Circumstellar discs are discs of dust, gas, asteroids and other objects that rotate around a star. Circumstellar discs around newly formed stars are known as protoplanetary discs.
Stars form from dust and gas. After a star is formed, the remaining dust and gas is trapped in orbit, forming a rotating disc or torus around the young star, known as a circumstellar disc. The circumstellar discs around young stars are known as protoplanetary discs, because they provide the reservoir of materials from which new planets may form. Protoplanetary discs are thought to be made up of 99% gas and 1% dust. As planets form and stellar systems evolve, their circumstellar discs also evolve. Circumstellar discs around older stars may include dust, gas, asteroids, comets, planets and other debris. Our Sun has several circumstellar discs: the asteroid belt, the Kuiper belt and the Oort cloud.

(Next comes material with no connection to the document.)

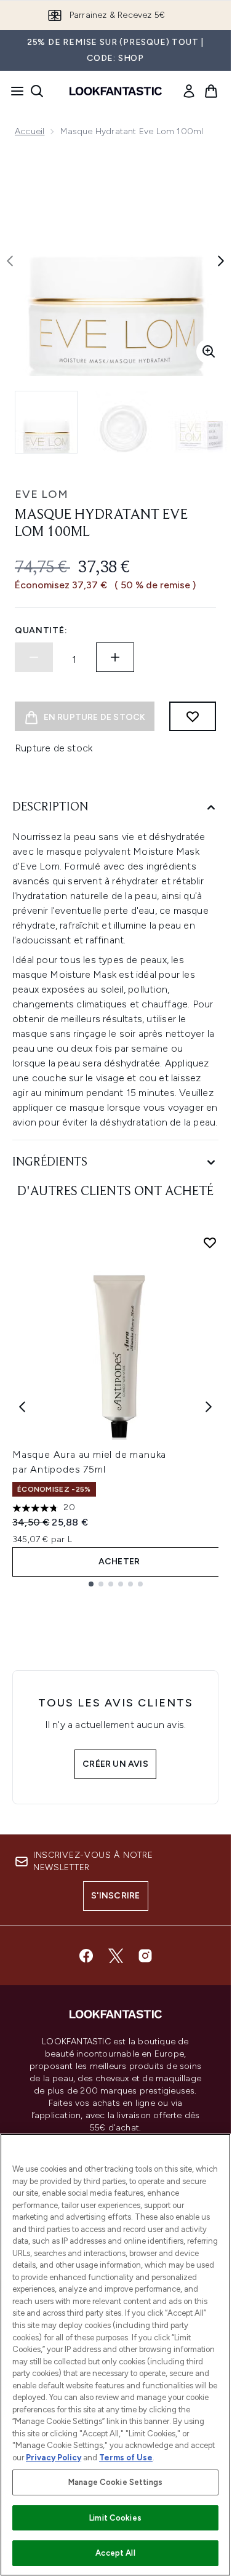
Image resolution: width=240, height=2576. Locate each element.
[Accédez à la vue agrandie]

Webb will be able to directly examine the protoplanetary discs around distant stars, trace out asteroid belts, detect gas clouds and pinpoint exoplanets. Circumstellar discs are composed of various types of dense gas and dust; operating at infrared wavelengths allows Webb to see through this dust and examine objects that may lurk within — particularly giant exoplanets, similar to Jupiter or Saturn, in wide orbits. Planets like these are difficult to detect using the transit or radial velocity methods, and so Webb will expand the range of distant worlds that we can study.
Comparing images taken at differing infrared wavelengths also gives Webb the ability to distinguish the composition of a disc. In these NIRCam images of the disc around the star AU Mic, researchers found that the disc contained mostly finer, bluer dust and they were able to obtain a very accurate measurement of the disc's size. NIRCam is equipped with a coronagraph, which will allow the study of circumstellar discs like this very close to their host stars.
Protostars that are in the process of forming also feature their own protoplanetary discs of gas and dust: studying these can tell us how planetary systems form from the very beginning. Soon after launch Webb returned this breathtaking image of the protostar L1527, in which the protoplanetary disc is distinct among the blazing clouds.